Last week, Fifth Third Bank revealed that it was facing a Consumer Financial Protection Bureau enforcement action over “alleged unauthorized account openings.”
And Monday, the other shoe dropped when the CFPB said it is suing Cincinnati-based Fifth Third alleging the bank’s employees opening accounts in customers’ names without their consent in order to meet sales goals and earn incentives.
According to the CFPB, “for several years Fifth Third, without consumers’ knowledge or consent: opened deposit and credit-card accounts in consumers’ names; transferred funds from consumers’ existing accounts to new, improperly opened accounts; enrolled consumers in unauthorized online-banking services; and activated unauthorized lines of credit on consumers’ accounts.”
The bureau claims that, much like Wells Fargo, Fifth Third engaged in a “cross-sell” strategy, where the bank’s employees were encouraged and incentivized to get customers to open additional accounts.
The CFPB claims that from 2008 through at least 2016, that system led to Fifth Third employees opening fake accounts in customers’ names in order to meet those goals.
The bank, on the other hand, claims that the CFPB’s allegations are without merit and its lawsuit is uncalled-for.
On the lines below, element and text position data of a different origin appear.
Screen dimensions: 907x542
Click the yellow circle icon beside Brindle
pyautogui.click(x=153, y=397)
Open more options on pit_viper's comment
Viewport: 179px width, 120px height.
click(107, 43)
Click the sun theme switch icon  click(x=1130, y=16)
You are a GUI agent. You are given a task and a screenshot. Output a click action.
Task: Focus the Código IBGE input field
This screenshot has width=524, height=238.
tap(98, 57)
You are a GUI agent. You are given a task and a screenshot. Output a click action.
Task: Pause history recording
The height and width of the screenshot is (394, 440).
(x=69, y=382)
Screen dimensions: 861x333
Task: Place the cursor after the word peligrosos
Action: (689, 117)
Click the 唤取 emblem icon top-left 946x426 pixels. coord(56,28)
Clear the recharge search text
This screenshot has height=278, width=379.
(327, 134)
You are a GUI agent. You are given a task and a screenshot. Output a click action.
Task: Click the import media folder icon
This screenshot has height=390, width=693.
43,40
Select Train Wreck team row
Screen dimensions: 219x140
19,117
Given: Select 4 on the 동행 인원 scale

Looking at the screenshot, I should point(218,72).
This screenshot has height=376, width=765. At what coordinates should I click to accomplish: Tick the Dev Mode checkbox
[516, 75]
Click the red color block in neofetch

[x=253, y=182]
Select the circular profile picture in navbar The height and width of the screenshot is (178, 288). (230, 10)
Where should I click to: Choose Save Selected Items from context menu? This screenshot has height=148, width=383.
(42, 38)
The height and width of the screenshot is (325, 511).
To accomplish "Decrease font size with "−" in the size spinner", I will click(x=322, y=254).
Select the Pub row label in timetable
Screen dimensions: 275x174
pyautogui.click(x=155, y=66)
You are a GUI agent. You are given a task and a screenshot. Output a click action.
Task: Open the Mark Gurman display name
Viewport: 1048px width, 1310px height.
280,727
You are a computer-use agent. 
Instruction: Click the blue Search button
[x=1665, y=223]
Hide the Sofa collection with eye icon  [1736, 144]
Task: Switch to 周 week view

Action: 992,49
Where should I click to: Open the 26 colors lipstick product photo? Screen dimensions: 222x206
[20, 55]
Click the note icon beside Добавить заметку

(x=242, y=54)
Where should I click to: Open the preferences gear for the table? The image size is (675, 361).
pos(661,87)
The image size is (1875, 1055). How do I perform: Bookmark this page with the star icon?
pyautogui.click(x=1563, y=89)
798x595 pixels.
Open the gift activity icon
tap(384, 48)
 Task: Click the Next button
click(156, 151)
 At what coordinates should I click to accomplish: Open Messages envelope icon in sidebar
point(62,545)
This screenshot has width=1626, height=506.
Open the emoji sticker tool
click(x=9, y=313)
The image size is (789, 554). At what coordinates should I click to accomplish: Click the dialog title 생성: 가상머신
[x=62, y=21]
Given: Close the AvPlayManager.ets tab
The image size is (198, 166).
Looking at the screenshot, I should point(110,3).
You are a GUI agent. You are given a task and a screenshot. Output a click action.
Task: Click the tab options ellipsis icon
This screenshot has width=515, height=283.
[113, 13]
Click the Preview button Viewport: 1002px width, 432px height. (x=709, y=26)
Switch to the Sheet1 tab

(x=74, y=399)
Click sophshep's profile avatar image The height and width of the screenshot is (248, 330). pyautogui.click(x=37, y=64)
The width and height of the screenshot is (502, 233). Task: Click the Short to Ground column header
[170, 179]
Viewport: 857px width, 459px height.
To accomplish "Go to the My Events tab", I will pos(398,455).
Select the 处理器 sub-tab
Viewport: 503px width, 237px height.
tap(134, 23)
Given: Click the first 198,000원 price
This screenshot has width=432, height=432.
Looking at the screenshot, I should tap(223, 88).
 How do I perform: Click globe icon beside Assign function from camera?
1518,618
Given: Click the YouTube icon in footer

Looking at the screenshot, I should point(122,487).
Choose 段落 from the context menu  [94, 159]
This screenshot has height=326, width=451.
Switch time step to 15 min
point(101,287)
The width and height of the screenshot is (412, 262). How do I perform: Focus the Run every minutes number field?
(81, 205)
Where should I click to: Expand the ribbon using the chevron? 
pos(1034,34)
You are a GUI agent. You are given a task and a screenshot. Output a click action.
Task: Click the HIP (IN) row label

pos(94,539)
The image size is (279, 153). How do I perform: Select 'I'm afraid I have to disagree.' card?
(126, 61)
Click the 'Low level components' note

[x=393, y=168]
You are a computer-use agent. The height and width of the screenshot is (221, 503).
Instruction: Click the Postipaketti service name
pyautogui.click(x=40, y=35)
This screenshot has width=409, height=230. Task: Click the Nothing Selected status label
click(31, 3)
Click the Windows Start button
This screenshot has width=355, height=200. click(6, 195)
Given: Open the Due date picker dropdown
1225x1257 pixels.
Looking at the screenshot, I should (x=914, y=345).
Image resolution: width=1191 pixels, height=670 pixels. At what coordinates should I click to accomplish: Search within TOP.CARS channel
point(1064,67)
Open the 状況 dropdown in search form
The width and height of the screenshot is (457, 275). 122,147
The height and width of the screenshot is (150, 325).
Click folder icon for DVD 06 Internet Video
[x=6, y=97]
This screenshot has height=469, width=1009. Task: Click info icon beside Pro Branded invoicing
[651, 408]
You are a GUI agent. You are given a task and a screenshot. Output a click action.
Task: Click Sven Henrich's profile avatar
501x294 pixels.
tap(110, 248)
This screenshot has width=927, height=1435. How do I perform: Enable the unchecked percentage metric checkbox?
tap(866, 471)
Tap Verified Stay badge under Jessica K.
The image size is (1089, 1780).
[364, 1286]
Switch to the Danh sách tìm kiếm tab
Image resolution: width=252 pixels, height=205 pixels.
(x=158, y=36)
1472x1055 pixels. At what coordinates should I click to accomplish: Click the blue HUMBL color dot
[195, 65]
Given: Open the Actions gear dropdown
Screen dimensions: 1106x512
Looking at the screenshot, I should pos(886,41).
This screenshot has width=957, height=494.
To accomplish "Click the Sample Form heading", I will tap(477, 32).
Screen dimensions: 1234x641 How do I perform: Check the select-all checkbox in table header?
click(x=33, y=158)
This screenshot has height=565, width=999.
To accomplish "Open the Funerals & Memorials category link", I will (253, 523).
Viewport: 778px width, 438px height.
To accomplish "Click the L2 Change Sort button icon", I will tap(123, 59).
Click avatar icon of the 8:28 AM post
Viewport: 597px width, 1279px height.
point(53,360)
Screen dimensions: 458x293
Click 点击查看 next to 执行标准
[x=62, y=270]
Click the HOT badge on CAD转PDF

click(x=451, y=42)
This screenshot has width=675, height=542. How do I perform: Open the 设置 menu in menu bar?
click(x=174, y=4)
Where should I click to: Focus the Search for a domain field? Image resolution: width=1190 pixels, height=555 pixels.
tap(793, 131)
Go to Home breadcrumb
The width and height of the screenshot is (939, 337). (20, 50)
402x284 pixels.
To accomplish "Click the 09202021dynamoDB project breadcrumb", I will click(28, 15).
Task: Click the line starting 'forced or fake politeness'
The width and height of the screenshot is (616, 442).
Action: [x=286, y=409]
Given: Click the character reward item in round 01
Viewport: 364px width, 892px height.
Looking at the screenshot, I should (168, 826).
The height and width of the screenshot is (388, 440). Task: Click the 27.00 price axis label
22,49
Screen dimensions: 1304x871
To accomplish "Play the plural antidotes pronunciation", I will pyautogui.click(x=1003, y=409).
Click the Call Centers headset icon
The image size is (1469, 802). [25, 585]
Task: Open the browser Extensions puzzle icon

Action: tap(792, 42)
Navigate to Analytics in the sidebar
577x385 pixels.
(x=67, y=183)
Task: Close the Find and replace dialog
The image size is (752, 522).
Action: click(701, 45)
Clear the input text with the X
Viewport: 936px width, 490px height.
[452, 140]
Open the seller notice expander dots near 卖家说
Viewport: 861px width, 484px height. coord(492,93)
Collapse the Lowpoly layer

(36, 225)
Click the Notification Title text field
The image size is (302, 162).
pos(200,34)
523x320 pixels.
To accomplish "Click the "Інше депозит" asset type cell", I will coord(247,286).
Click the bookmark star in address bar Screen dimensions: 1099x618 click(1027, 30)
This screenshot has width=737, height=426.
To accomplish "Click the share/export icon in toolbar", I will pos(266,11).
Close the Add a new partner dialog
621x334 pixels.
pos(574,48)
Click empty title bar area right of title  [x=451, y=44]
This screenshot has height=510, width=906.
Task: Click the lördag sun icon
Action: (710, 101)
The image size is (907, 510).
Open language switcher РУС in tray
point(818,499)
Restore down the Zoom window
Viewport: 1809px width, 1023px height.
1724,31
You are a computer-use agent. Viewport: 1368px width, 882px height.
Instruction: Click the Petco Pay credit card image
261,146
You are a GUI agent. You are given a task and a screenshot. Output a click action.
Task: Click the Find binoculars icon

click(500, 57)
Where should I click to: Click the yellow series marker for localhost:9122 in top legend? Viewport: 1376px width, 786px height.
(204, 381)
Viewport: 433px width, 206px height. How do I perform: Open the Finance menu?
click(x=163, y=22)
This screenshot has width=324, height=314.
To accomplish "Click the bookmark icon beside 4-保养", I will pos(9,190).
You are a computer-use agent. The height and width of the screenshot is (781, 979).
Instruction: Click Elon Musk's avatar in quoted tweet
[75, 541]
Put simply, the bank said that it “rejects” the bureau’s allegations.
“Fifth Third Bank respects and values the important role that the CFPB plays in protecting consumers but believes that the civil suit filed today is unnecessary and unwarranted,” said Susan Zaunbrecher, chief legal officer of Fifth Third Bank. “The Bank will defend itself vigorously and is confident in the outcome.”
According to Zaunbrecher, the bank’s compensation and incentive structure “does not reward retail employees for opening unauthorized accounts, nor does it give them sales quotas or product-specific targets.”
Zaunbrecher said that the bank’s controls are “designed to prevent and detect unauthorized account openings.” Zaunbrecher added the bank “claws back” compensation from employees for accounts that are unused or closed shortly after they were opened.
In defending itself against the CFPB’s claims, Fifth Third admits that some of its former employees did open unauthorized accounts in customers’ names between 2010 and 2016.
According to Fifth Third, less than 100 employees opened approximately 1,100 unauthorized accounts over that six-year period.
“After an investigation spanning more than three years and involving nearly half a billion pieces of data produced by the bank, the CFPB has not informed us of any unauthorized accounts beyond the fewer than 1,100 accounts that the bank itself identified out of 10 million – or approximately 0.01% of accounts opened between 2010 and 2016,” Zaunbrecher said.
“These accounts involved less than $30,000 in improper customer charges that were ultimately waived or reimbursed to customers years ago,” Zaunbrecher added. “While even a single unauthorized account is one too many, we took appropriate and decisive action to address each situation.”
According to the bank, between 2010 and 2016, 96 employees were terminated or resigned for opening accounts that the bank deemed suspicious or didn’t meet the bank’s standards for quality and customer usage.
During that time, the bank had more than 27,000 employees serving in customer-facing roles.
Additionally, the bank claims it received just 424 complaints regarding unauthorized accounts from more than 10 million customer accounts over that six-year period.
The bank claims that this indicates that “misconduct was the exception, not the expectation.”
The CFPB claims that Fifth Third’s remediation efforts for the affected customers were insufficient, a claim the bank also disputes.
It should also be noted that the scope of the Fifth Third fake account problem appears to be much smaller than the one that has plagued Wells Fargo for the last several years. In its lawsuit, the CFPB does not indicate the size or scope of the problem at Fifth Third.
Wells Fargo’s fake account scandal stemmed from 5,000 Wells Fargo employees opening two million fake accounts in order to receive sales bonuses. Fifth Third is also smaller than Wells Fargo.
Fifth Third has branches in Kentucky, Indiana, Michigan, Illinois, Florida, Tennessee, West Virginia, Georgia and North Carolina, whereas Wells Fargo is nationwide.
The CFPB seeks an injunction to “stop Fifth Third’s unlawful conduct, redress for affected consumers, and the imposition of a civil money penalty.” The bureau also wants to see the bank ordered to “correct harmful consumer-reporting-agency information, including but not limited to correction of any harmful trade lines on consumer-credit reports resulting from unauthorized consumer-financial accounts and services.”
Fifth Third, meanwhile, said it will move for a quick trial.
“The bank is confident that it has treated its customers fairly,” Zaunbrecher said. “When a federal court examines the evidence, we believe it will agree with Fifth Third that this is a limited and historical event. The bank will press for an early trial.”